What is Intrinsic Semiconductor ?

What is Intrinsic Semiconductor ?

Intrinsic Semiconductor Definition

Semiconductor is a material whose conductivity lies in-between that of the conductors and the insulators. Semiconductors which are chemically pure, meaning free of impurities, are called Intrinsic Semiconductors or Undoped Semiconductor or i-type Semiconductor. The most common intrinsic semiconductors are Silicon (Si) and Germanium (Ge), which belong to Group IV of the periodic table. The atomic numbers of Si and Ge are 14 and 32, which yields their electronic configuration as 1s2 2s2 2p6 3s2 3p2 and 1s2 2s2 2p6 3s2 3p6 4s2 3d10 4p2, respectively.

Both Si and Ge have four electrons in their outermost, or valence, shell. These valence electrons are responsible for the conduction properties of the semiconductors.

The crystal lattice of Silicon (it is the same even for Germanium) in two-dimension is as shown in Figure 1. Here it is seen that each valence electron of a Si atom pair with the valence electron of the adjacent Si atom to form a covalent bond.

After pairing, intrinsic semiconductors lack free charge carriers, which are the valence electrons. At 0K, the valence band is full, and the conduction band is empty. No valence electrons have enough energy to cross the forbidden energy gap, making intrinsic semiconductors act as insulators at 0K.

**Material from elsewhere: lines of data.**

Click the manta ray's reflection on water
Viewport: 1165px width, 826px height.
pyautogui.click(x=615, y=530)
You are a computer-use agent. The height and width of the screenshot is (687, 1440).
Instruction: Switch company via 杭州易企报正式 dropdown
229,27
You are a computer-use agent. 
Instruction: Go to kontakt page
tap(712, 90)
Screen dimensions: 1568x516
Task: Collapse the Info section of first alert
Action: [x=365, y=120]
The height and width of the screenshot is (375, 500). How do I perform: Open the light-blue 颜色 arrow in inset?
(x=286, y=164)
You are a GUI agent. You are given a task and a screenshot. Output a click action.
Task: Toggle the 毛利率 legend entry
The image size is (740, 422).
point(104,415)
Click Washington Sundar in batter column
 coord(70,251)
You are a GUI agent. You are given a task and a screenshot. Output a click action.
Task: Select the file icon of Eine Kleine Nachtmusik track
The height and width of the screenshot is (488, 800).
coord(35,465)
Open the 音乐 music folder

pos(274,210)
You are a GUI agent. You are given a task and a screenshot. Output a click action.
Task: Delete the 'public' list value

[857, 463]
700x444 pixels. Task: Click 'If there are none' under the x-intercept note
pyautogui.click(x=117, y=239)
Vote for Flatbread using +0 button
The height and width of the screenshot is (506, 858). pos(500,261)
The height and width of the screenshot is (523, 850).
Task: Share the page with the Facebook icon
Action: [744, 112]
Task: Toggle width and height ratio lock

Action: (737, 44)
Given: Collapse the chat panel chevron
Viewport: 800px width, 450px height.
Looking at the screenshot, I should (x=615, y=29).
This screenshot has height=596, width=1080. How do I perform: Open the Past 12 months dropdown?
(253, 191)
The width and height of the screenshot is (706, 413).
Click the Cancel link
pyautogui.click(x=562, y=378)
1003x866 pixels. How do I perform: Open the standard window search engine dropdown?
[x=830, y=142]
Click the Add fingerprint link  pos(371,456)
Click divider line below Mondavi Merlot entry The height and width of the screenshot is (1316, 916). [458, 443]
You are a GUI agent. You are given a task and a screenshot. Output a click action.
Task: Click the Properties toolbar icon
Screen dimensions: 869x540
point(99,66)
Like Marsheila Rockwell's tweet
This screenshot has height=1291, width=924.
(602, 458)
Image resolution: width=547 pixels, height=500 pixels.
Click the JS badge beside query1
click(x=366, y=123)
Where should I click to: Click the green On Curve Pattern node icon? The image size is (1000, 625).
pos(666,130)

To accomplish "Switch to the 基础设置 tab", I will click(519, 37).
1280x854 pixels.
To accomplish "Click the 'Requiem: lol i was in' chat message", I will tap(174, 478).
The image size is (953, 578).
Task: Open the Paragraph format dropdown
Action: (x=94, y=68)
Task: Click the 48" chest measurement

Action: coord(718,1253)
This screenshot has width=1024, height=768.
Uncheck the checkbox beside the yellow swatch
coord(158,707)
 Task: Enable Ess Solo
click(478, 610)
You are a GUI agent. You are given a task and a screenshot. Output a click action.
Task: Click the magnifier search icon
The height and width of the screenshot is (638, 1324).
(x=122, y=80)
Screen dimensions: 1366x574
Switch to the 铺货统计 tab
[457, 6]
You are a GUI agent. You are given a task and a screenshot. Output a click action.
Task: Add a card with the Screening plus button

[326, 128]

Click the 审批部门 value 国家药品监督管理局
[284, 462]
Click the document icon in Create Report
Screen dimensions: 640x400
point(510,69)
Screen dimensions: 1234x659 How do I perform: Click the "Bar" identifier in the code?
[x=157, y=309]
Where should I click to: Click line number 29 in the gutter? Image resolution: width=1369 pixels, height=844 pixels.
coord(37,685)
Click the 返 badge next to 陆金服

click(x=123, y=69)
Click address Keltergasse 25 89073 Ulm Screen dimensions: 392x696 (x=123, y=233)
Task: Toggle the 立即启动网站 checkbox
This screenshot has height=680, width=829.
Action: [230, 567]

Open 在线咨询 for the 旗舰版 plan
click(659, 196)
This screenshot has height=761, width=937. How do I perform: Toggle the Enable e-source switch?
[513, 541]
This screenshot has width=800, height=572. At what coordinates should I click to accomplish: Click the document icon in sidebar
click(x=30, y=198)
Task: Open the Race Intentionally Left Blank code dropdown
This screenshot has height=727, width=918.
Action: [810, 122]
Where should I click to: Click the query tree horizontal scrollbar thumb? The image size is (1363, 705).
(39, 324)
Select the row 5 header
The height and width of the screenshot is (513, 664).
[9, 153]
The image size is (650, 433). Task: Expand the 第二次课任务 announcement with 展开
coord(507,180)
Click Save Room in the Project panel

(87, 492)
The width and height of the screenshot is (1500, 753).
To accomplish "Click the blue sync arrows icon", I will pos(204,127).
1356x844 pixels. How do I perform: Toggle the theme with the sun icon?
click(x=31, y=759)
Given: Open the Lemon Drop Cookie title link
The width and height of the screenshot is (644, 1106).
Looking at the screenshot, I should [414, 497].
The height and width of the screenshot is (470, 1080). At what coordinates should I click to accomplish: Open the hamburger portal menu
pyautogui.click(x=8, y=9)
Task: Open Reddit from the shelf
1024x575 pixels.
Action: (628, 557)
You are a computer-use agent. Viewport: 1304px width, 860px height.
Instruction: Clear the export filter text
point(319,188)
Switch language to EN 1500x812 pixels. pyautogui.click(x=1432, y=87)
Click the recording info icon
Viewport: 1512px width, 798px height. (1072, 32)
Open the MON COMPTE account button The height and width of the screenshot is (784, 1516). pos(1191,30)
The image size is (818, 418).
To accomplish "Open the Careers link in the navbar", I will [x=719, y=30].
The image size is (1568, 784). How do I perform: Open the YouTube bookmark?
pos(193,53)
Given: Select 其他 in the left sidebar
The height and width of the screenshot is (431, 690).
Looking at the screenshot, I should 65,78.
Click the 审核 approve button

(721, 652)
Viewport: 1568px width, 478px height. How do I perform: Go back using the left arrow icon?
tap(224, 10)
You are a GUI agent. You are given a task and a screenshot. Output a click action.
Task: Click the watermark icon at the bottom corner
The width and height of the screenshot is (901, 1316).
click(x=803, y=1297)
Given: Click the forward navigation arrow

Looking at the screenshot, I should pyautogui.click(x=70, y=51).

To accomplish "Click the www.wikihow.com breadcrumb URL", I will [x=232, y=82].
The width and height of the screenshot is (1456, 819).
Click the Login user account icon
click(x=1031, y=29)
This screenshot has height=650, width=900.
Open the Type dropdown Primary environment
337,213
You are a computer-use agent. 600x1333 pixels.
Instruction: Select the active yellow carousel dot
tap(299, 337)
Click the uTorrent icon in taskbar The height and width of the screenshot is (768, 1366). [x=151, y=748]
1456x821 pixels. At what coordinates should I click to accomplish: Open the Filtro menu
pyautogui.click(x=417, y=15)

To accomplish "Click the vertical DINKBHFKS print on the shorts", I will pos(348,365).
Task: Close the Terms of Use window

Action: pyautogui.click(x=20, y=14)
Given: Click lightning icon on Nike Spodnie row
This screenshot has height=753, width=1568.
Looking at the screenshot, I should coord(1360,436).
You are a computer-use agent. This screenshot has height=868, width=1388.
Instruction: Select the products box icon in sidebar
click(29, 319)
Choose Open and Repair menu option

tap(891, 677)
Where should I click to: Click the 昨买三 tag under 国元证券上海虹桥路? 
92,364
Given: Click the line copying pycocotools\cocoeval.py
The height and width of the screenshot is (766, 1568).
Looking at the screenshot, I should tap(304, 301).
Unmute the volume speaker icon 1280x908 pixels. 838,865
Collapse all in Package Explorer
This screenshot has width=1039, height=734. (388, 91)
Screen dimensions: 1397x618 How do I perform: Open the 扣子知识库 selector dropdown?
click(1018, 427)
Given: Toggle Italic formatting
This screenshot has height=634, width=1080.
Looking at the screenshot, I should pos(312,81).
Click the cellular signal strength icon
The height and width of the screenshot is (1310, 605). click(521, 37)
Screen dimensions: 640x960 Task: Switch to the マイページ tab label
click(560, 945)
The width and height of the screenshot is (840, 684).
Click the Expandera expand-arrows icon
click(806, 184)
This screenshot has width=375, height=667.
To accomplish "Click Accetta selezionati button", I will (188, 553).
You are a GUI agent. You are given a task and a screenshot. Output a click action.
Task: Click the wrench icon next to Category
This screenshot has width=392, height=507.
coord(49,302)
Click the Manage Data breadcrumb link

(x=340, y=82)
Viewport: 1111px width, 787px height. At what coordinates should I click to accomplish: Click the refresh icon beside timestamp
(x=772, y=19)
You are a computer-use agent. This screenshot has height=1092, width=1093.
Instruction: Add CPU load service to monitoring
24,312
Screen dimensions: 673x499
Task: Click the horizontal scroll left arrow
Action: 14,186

However, at room temperature, the thermal energy may cause a few of the covalent bonds to break, thus generating the free electrons as shown in Figure 3a. The electrons thus generated get excited and move into the conduction band from the valence band, overcoming the energy barrier (Figure 2b). During this process, each electron leaves behind a hole in the valence band. The electrons and holes created in this way are called intrinsic charge carriers and are responsible for the conductive properties exhibited by the intrinsic semiconductor material.

Although intrinsic semiconductors can conduct at room temperature, their conductivity is low due to the few charge carriers. As temperature increases, more covalent bonds break, generating more free electrons. These electrons move from the valence band to the conduction band, increasing conductivity. The number of electrons (ni) always equals the number of holes (pi) in the intrinsic semiconductor.

On applying an electric field to such an intrinsic semiconductor, the electron-hole pairs can be made to drift under its influence. In this case, the electrons move in the direction opposite to that of the applied field while the holes move in the direction of the electric field as shown in Figure 3b. This means that the direction along which the electrons and the holes move are mutually opposite. This is because, as an electron of a particular atom moves towards say, left, by leaving a hole in its place, the electron from the neighboring atom occupies its place by recombining with that hole. However while doing so, it would have left one more hole in its place. This can be viewed as the movement of the holes (towards right side in this case) in the semiconductor material. These two movements, although opposite in direction, result in the total flow of current through the semiconductor.